The stories, some previously published, are here arranged in an order that induces the reader to expect that the fare will be gay romantic theatrics of a barbed, Wildean variety. "Breathing Underwater," one of the longest, most absorbing stories, is built on the premise that "Gavin held a golden memory of his first important lie. He remembered how the words had tumbled out in a way he almost couldn't control, how easy — even clean — it was to tell Erin before gym class that he could see the future, that he'd seen it before."

But it's not long until the reader is drawn away from the innate humor of wannabe actors being actors in their relationships and into the realms of Edgar Allan Poe, in stories such as "Rorschach." With some laugh lines along the way, it tells of staged live shows in which prisoners are used as actors in real onstage crucifixions, driving all other forms of local entertainment out of business. Almost generous!

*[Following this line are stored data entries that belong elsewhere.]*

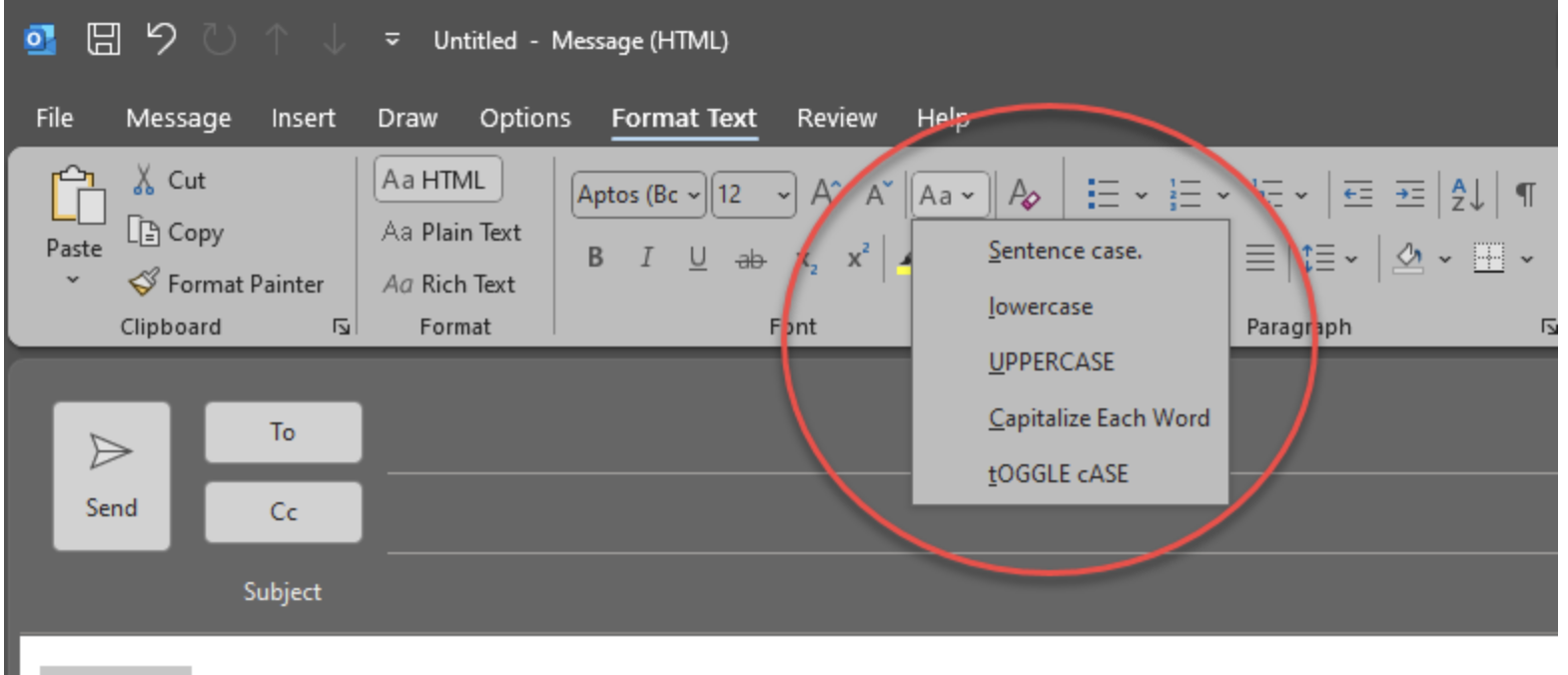Click the Cc recipients button

283,511
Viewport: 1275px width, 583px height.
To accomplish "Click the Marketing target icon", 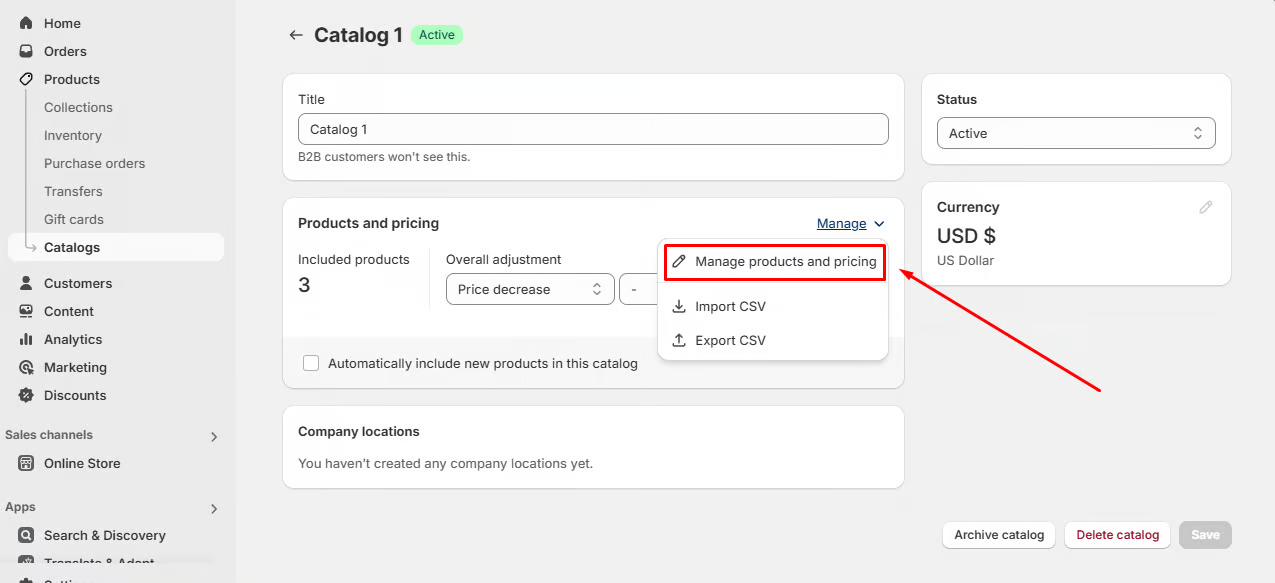I will coord(26,367).
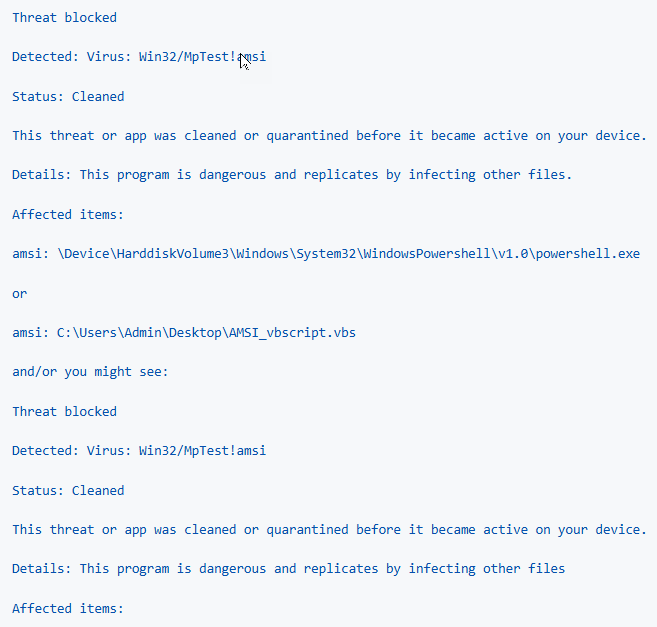Click the "and/or you might see:" text
This screenshot has height=627, width=657.
pos(90,372)
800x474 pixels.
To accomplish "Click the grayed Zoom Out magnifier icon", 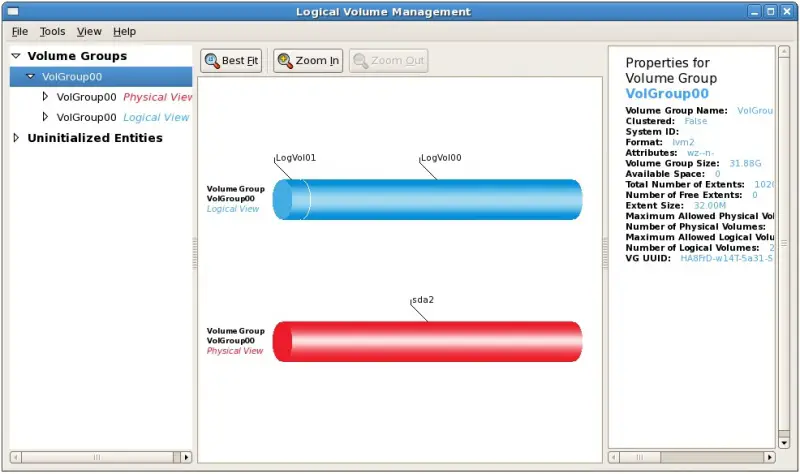I will (360, 61).
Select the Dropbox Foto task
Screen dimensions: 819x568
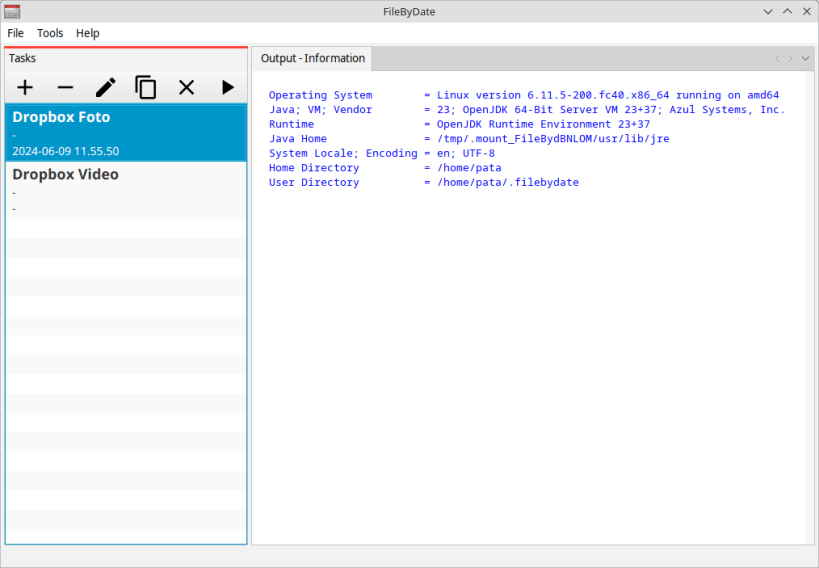(126, 133)

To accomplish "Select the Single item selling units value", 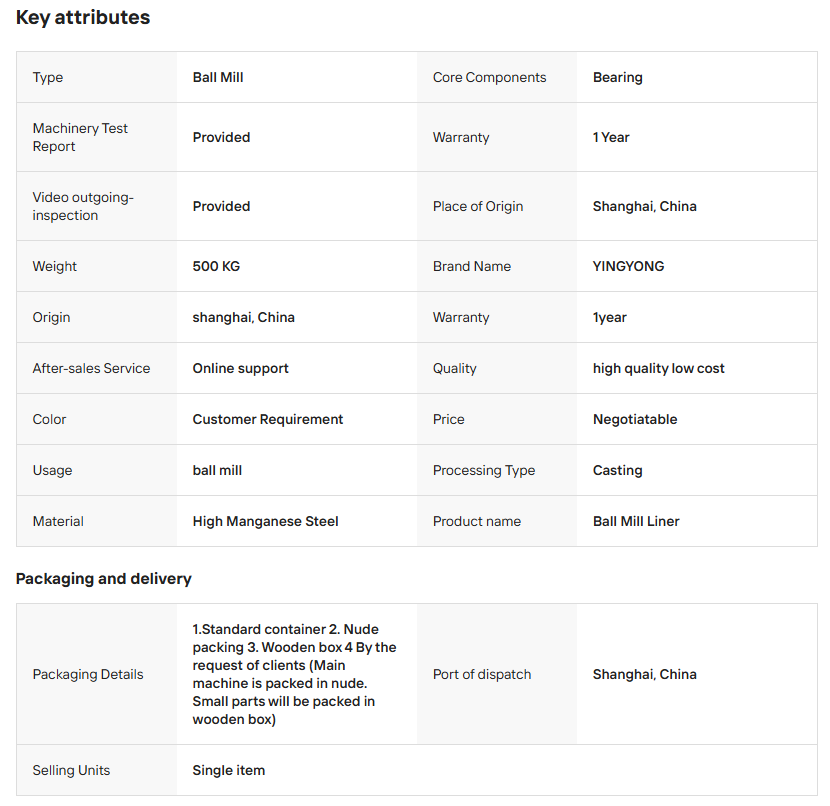I will 228,770.
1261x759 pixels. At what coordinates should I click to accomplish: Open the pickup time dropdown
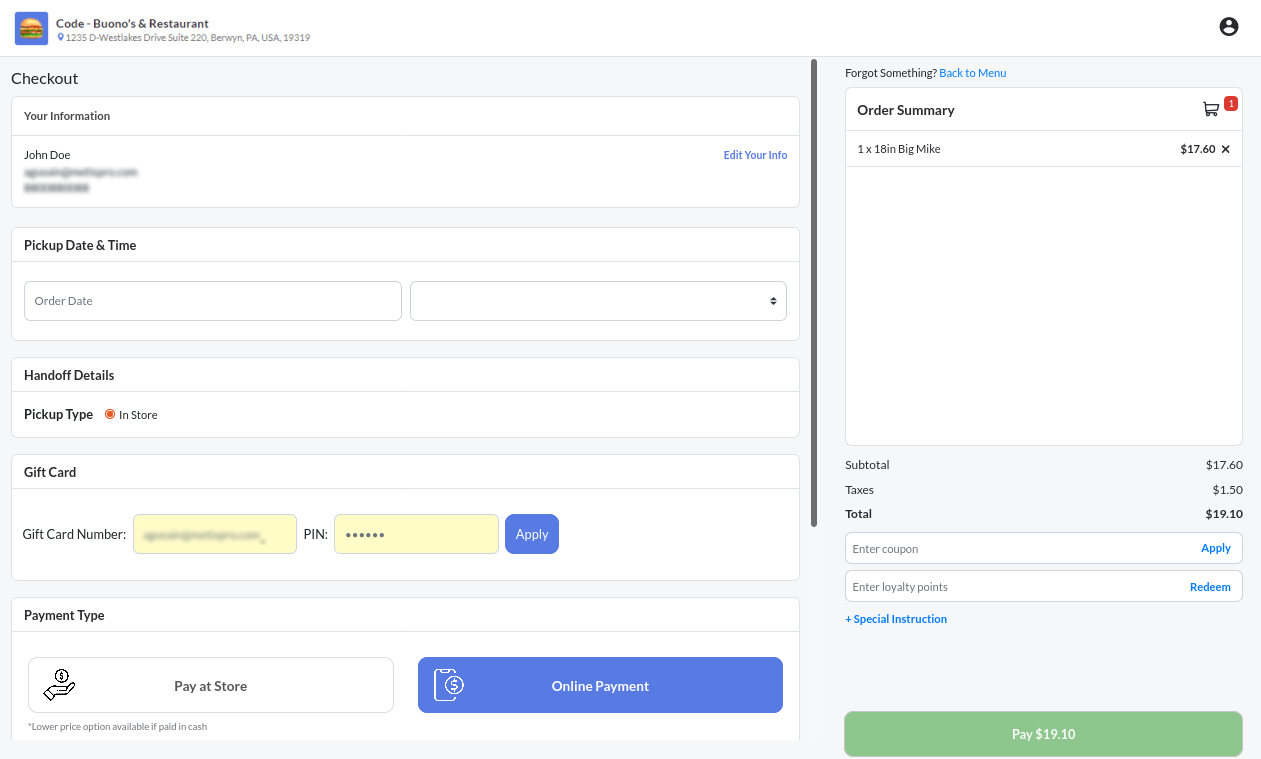coord(598,301)
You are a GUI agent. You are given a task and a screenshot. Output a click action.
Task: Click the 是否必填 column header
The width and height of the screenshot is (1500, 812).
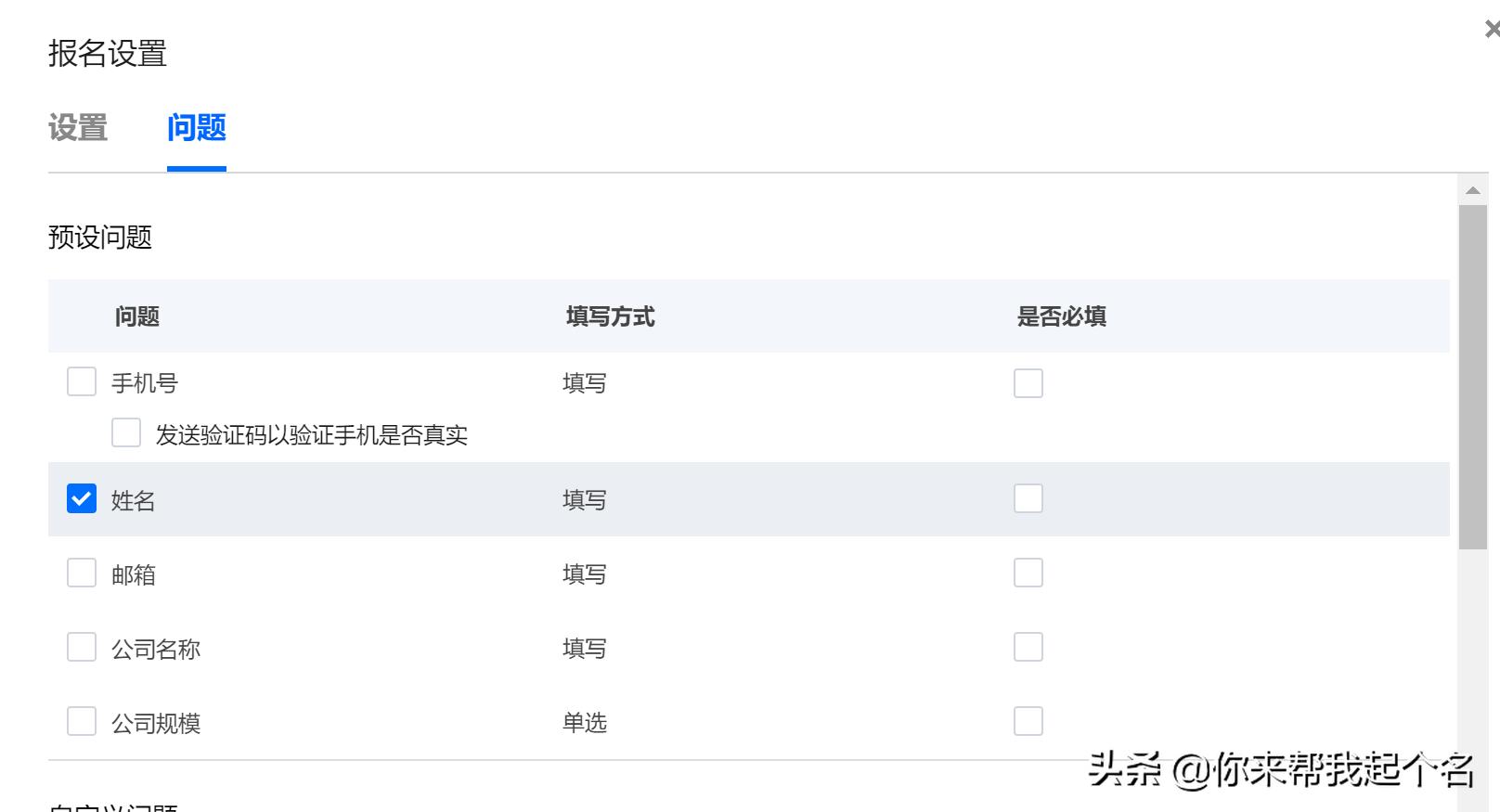coord(1062,317)
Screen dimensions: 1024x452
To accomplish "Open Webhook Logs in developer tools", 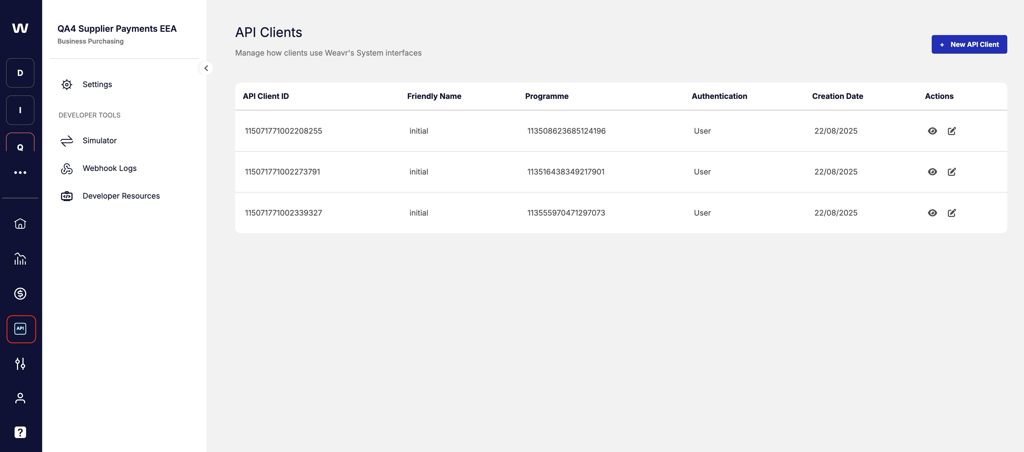I will click(109, 168).
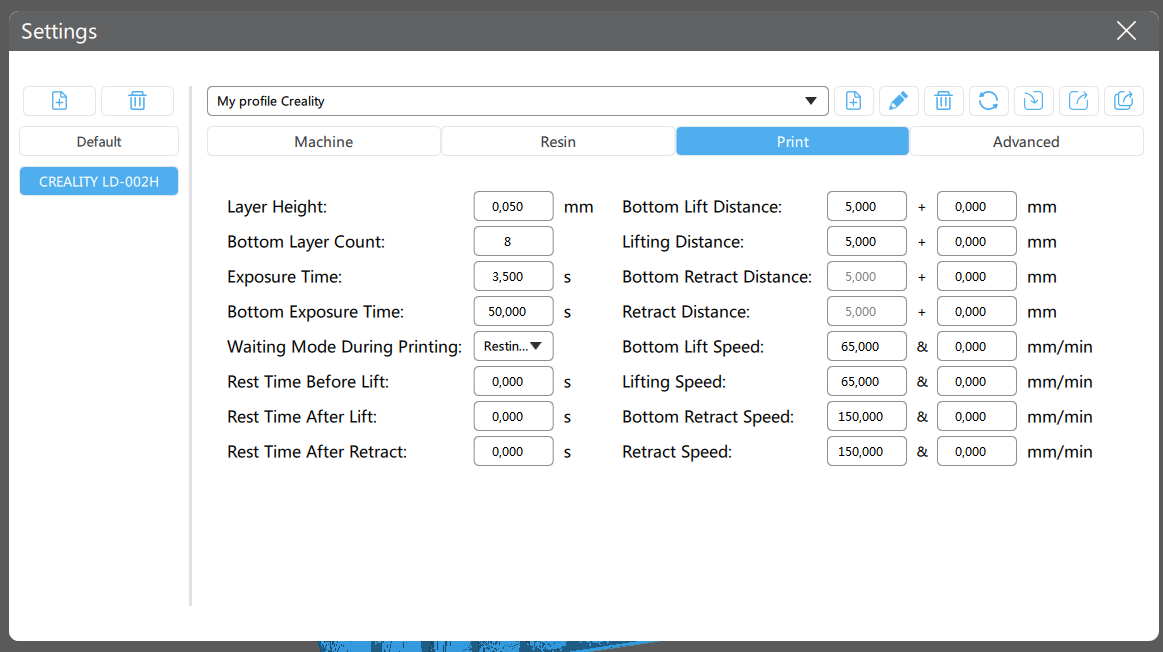Screen dimensions: 1163x652
Task: Go to the Advanced tab
Action: pos(1026,141)
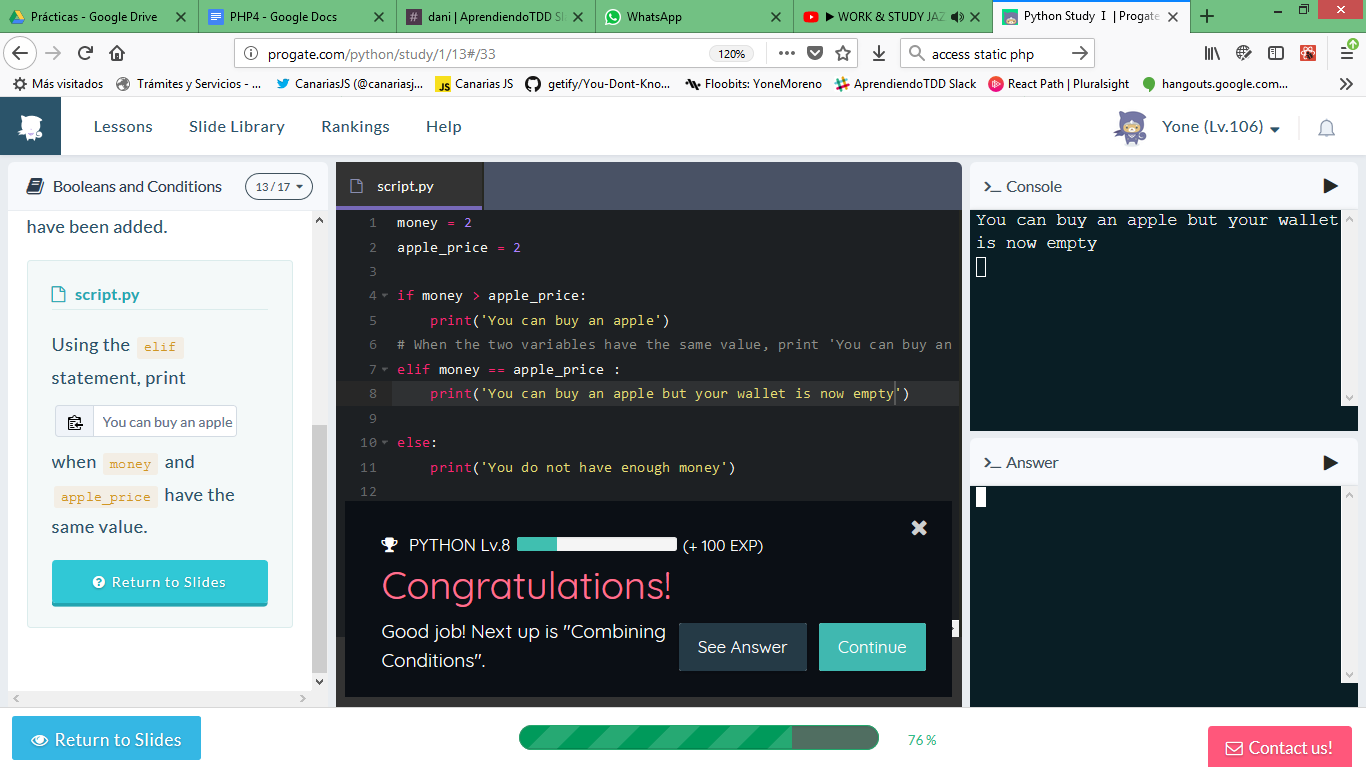Run the code with the Console play arrow

click(1330, 186)
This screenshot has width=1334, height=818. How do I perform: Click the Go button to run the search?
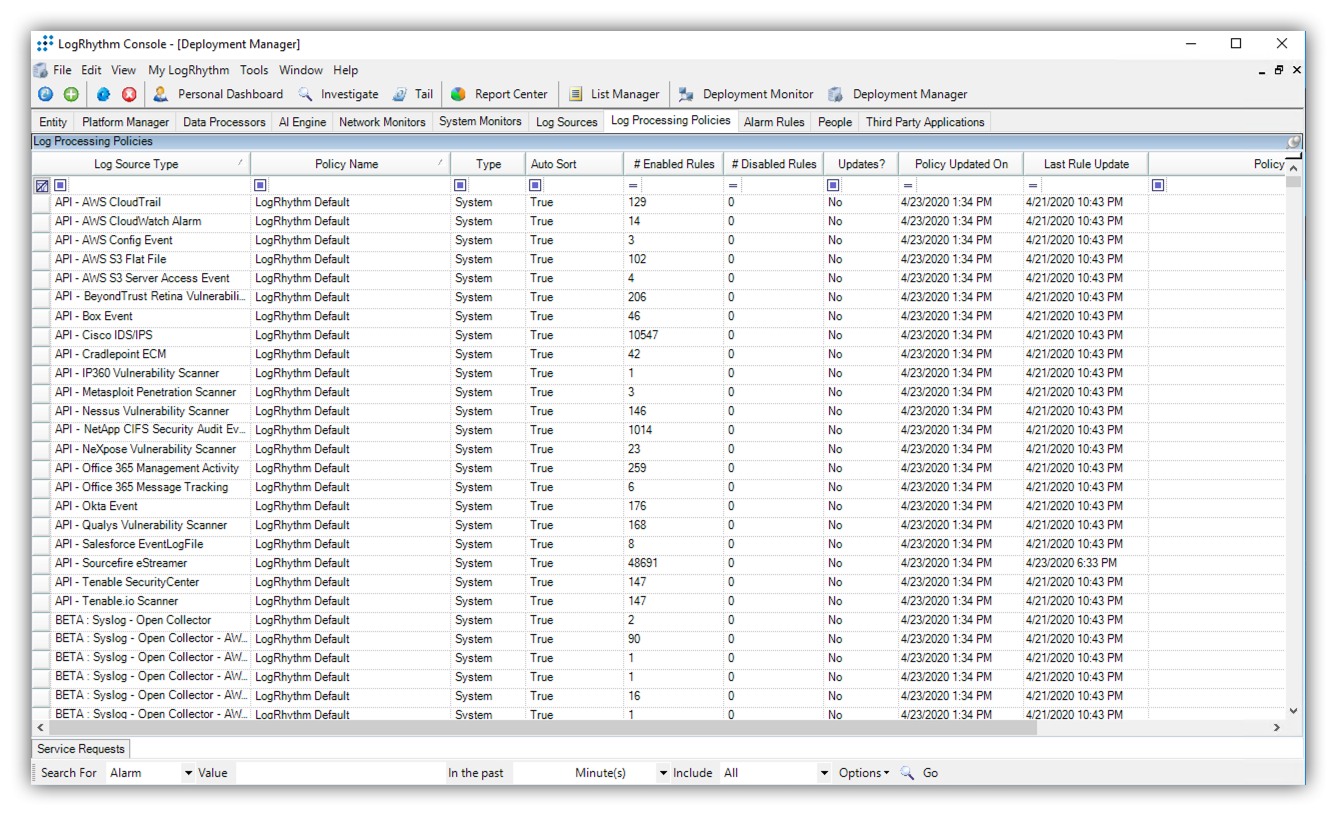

Kispert is a taxonomist of lies and other forms of deception, ghosts without sheets. In addition to plays, there are dreams (mostly nightmares) and the practiced dishonesty of family discourse. A lesbian travels for her father's funeral but understands by the time she's hours late for the wake and still dressing in her Hitchcockian hotel room that it might be a better time for a swim, at a beach that would have done Tennessee Williams proud, with children spearing sand sharks. Former diving champ Gavin is literally tripped up in the shallows by a human skeleton whose ribs he is relieved not to have broken — unless it's all an illusion or just a terrible mistake.

Like Caesar his Gaul, Kispert divides his 21 stories into three parts: "I Know," "You Know" and "Who I Am." But a reader with my gullibility (I can come to the end of a whodunit and still not know who did it) might be well into "Who I Am" before it clicks that the characters have appeared before, sliced and diced in previous stories, and are now coming back to take their revenge some like some recombinant virus. Then, as anywhere in the endless tally of our impeached president's lies, you find that you're caught in what looked like a honeycomb but turned out to be a spider web; that despite your best intentions you've been tricked into reading one more; you're exhausted and demoralized.

The handful of short short stories, dropped in along the way like hailstones that usurp the narrative only to melt away as quickly, feel more experimental than essential. But some of the individual stories use fierce concentration to create narratives of real impact. A principal contender for main character, Finn, is made up, even in the context of the stories in which he appears. By "Who I Am," patent surrealism is the name of the game; the nerve ends of humor have been cauterized, and any remaining sense of pleasure is gone, overtaken by bewilderment, killed off by the certainty that you're the dupe.

Let me be clear: I'll read Kispert's next book. That he can write is not a lie. He writes sentences with the tails of scorpions and deploys vocabulary like IEDs. He's genuinely funny and as adept at a specifically gay male dialect of irony, neither fey nor fatal, as any writer I can think of. Remarkable as his skills are, it's his ambition that gets the reader down, by repeatedly feeling fleeced.

It's bedtime here, and I'm lying down with Anna Karenina, a woman I know well because Tolstoy I trust.